[Work order]
Starting at the line that contains "The height and", reproduce only the lines through the end of the data, exactly, including both the first and the last; skip the pictures.

[Saved data entries]

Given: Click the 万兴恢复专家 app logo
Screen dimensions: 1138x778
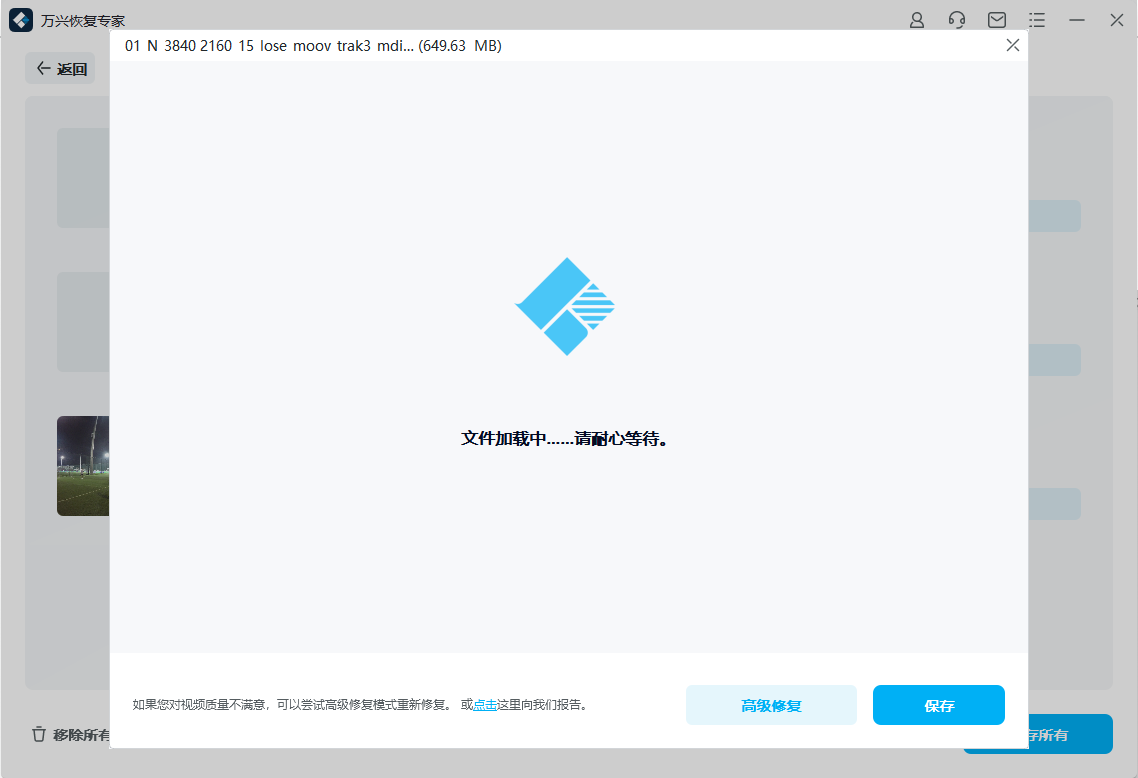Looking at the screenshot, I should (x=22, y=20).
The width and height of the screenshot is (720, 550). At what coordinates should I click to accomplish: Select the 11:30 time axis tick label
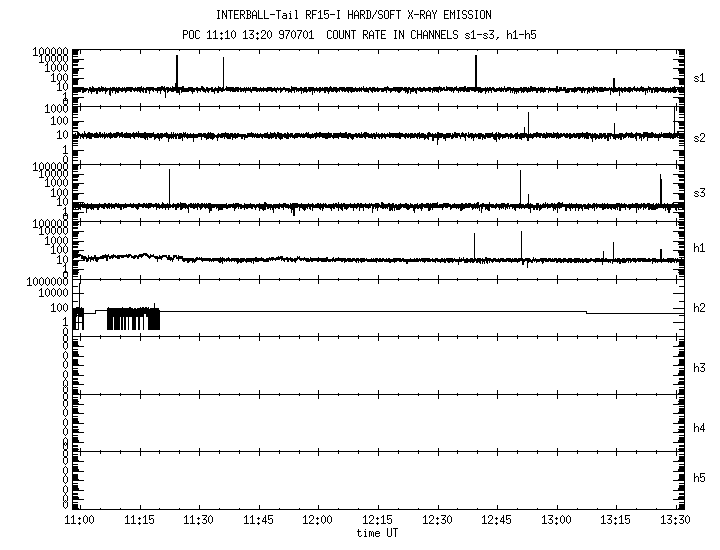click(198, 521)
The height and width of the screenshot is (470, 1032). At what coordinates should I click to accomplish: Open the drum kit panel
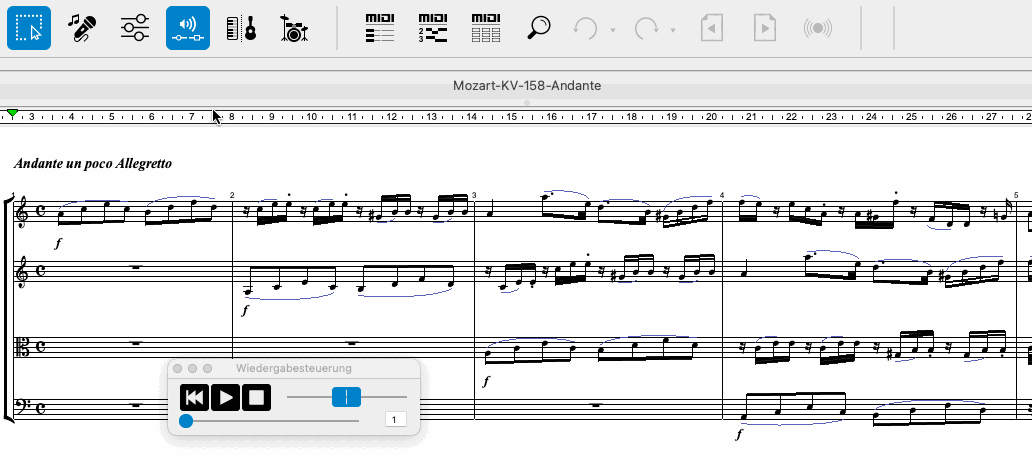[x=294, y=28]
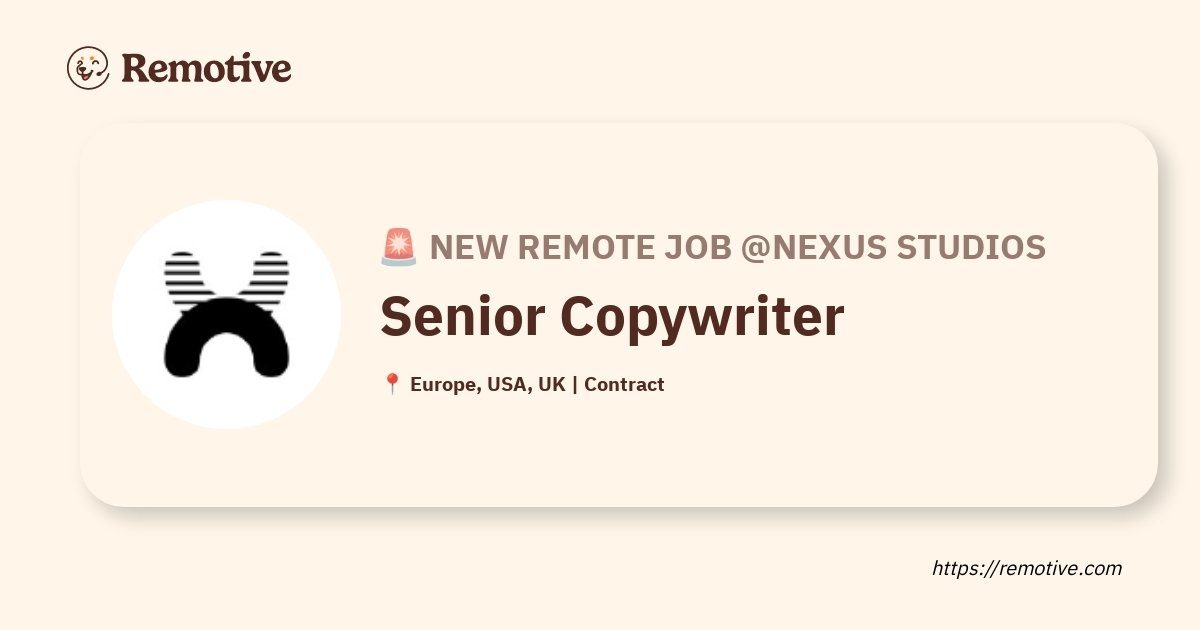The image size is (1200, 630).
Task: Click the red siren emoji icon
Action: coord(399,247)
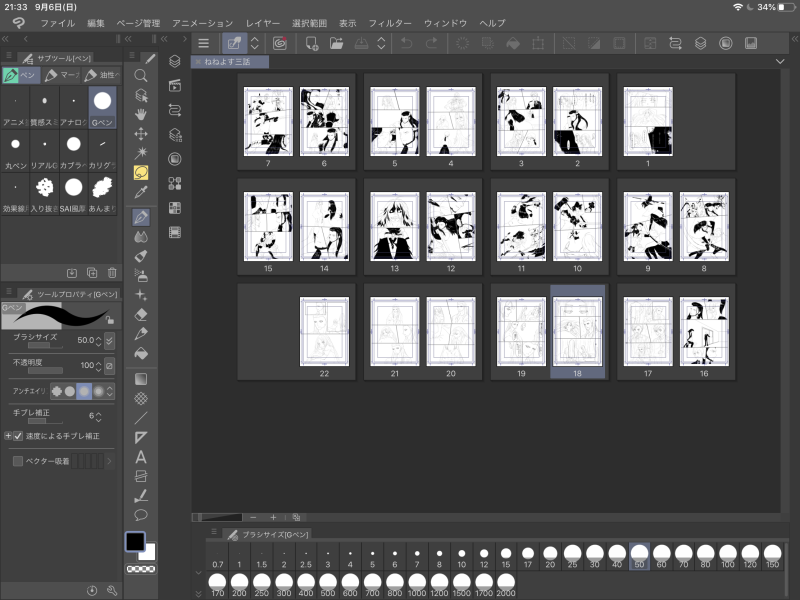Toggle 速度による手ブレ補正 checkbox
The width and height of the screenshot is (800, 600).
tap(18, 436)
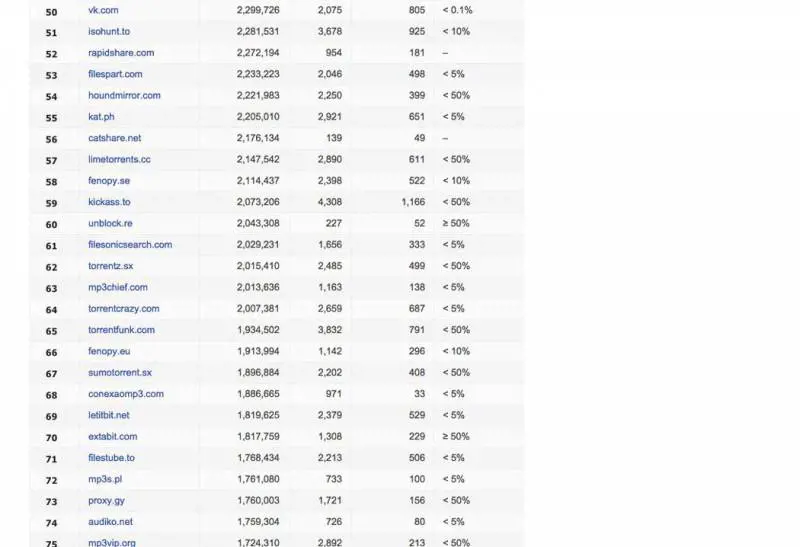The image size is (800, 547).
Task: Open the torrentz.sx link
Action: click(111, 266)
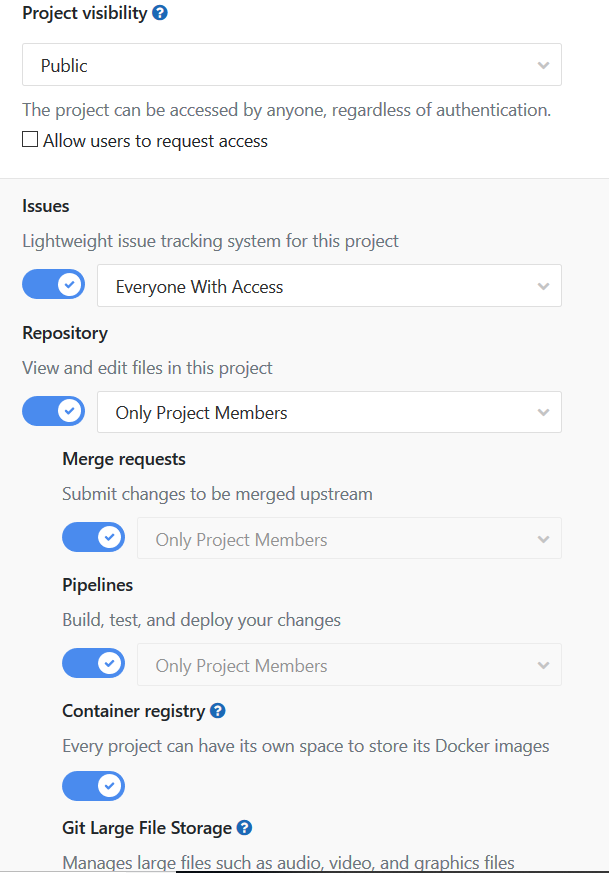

[Exercise response]
The height and width of the screenshot is (470, 1032). At what coordinates should I click to accomplish: Open the drum kit panel
[x=294, y=28]
The image size is (1200, 630).
Task: Click the red siren emoji icon
Action: coord(399,247)
Toggle 速度による手ブレ補正 checkbox
The width and height of the screenshot is (800, 600).
tap(18, 436)
The image size is (800, 547).
Task: Open the torrentz.sx link
Action: click(111, 266)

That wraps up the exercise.